How do you balance your views with community wisdom when you’re writing?
With any book, reviews are hugely important. I set up an advisory group - people I somewhat knew, and whose work I respected, and who would give good feedback. I’m not that familiar with all the corners of the JS community, and I wanted to make sure I had people who could feedback on those elements.
They gave me comments on each refactoring – just through a simple mailing list – and were a very useful source of information.
How do you distinguish the signal from the noise?
I find good people to listen to. There are lots of good people out there, doing this, you don’t have to cover all the ground yourself. This is why I like being at ThoughtWorks. While the most obvious form of filtering is the radar, which is all about pulling the signal, I do it much more informally. I know lots of good tech people at ThoughtWorks and chat to them about what’s interesting.
My advice is to develop your instinct for finding the right people to listen to.
What’s your advice for budding writers?
The most important thing is practice. Blog. Write things down. Your first draft is almost certainly not what you want to publish. Re-work the words and the ideas.
Writing is just like programming, just keep iterating. It’s perseverance, but also recognising when it’s time to ship. That’s a frightening thing with a book, as you can’t change it. But be confident about the fact that in most media you can change it.

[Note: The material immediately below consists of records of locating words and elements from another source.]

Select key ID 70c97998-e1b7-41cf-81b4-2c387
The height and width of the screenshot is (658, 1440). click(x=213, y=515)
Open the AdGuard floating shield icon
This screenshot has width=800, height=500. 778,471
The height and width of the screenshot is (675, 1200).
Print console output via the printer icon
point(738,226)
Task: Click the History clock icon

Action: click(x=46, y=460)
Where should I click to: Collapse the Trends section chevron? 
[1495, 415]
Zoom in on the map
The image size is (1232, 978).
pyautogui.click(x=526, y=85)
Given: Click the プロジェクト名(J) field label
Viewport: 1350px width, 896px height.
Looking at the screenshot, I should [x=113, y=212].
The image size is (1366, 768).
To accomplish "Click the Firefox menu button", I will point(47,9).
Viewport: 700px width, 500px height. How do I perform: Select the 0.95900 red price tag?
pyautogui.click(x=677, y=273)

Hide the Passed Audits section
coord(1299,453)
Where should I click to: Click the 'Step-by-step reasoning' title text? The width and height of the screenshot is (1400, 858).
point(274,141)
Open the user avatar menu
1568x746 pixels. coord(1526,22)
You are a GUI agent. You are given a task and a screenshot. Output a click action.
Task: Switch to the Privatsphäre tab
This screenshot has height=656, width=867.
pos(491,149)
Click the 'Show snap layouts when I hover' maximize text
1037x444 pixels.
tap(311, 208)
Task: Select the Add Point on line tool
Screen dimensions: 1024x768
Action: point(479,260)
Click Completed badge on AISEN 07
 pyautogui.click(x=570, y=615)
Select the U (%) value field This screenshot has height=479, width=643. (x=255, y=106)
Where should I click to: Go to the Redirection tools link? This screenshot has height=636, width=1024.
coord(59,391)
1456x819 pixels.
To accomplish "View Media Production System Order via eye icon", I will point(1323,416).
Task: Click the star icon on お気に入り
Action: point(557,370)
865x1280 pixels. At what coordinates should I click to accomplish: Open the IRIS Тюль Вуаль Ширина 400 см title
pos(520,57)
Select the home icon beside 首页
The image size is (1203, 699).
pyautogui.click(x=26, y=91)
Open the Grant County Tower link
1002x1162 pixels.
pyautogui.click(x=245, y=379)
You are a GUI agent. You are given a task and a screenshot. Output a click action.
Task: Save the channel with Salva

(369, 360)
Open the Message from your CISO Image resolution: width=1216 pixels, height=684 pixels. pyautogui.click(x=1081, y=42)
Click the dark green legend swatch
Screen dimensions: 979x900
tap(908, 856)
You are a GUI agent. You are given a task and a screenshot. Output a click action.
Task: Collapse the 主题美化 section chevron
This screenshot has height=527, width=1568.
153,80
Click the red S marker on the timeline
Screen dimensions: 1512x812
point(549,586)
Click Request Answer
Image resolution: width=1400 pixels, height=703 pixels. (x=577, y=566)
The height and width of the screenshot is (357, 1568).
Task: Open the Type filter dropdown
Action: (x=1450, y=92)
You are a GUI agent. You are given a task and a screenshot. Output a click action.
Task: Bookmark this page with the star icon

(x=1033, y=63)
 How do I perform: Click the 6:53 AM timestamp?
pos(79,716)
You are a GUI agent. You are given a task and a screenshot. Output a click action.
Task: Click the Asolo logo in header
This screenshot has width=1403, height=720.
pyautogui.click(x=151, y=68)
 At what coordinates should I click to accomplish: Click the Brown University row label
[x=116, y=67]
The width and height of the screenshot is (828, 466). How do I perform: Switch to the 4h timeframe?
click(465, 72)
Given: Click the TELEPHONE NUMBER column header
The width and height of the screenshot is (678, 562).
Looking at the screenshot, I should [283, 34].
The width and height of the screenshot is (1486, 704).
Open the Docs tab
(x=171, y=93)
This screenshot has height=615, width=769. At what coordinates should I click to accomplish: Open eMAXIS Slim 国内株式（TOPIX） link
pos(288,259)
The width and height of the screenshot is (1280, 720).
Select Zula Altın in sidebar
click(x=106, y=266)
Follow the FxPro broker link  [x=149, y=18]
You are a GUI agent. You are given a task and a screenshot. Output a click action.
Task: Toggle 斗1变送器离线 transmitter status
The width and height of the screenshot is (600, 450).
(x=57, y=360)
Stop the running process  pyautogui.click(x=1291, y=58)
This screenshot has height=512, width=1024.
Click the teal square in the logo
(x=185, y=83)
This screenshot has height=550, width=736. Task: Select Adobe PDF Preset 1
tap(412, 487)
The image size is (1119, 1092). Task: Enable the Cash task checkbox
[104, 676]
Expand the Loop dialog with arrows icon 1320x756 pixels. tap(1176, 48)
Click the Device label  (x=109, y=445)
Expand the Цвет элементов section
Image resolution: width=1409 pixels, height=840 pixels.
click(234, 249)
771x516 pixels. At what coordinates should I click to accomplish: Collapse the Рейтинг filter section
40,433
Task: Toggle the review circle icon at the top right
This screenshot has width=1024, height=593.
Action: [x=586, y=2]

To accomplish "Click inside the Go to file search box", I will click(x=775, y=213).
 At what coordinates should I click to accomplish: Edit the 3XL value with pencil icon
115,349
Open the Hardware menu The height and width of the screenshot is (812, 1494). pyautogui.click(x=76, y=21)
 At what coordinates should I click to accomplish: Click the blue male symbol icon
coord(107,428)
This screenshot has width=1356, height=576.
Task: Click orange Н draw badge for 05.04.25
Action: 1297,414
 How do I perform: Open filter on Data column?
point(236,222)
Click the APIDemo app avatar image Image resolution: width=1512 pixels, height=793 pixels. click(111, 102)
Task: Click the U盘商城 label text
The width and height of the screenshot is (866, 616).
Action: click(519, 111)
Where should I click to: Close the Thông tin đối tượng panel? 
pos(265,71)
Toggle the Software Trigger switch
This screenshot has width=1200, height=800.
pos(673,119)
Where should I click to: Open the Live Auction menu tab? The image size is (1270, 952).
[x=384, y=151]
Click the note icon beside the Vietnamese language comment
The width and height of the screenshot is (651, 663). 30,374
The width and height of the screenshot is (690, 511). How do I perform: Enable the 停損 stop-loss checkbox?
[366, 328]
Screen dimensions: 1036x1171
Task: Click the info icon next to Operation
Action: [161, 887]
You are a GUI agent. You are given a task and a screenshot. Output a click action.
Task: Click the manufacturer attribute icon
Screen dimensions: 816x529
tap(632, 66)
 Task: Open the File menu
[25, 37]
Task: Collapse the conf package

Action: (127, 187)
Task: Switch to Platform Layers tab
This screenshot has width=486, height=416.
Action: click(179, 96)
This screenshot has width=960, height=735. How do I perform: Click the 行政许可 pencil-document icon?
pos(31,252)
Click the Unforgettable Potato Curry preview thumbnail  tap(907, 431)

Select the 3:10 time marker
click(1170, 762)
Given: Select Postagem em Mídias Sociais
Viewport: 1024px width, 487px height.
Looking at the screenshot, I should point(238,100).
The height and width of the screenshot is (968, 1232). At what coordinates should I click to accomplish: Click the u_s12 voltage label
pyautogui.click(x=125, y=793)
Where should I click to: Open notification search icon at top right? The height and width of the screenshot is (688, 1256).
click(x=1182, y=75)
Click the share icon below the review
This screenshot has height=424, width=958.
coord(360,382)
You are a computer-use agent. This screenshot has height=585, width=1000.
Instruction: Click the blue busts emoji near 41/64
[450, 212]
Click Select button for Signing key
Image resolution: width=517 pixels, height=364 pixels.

Find people to give feedback. Good reviewers are worth their weight in gold. At ThoughtWorks we’re lucky, we have the software dev mailing list, a global group of techies, now in its thousands, who are thoughtful and responsive – many a discussion on that list has provided me with excellent feedback. You’ll need someone who is detailed and challenges you. That kind of feedback is worth so much. And worth the effort to pay attention to!
So, where is the tech going?
I’m not a futurist - I’m an intellectual dumpster diver. I look at things in the past that have not been done as much as they should be, and shine a light on them.
What now for you?
It’s now my task to get this book out (Autumn / Fall 2018). I’ve been so focused for 2 years, I’m looking forward to taking the blinkers off and seeing what catches my attention. I’m open to see what comes next, but I’m not allowed to look until later this summer.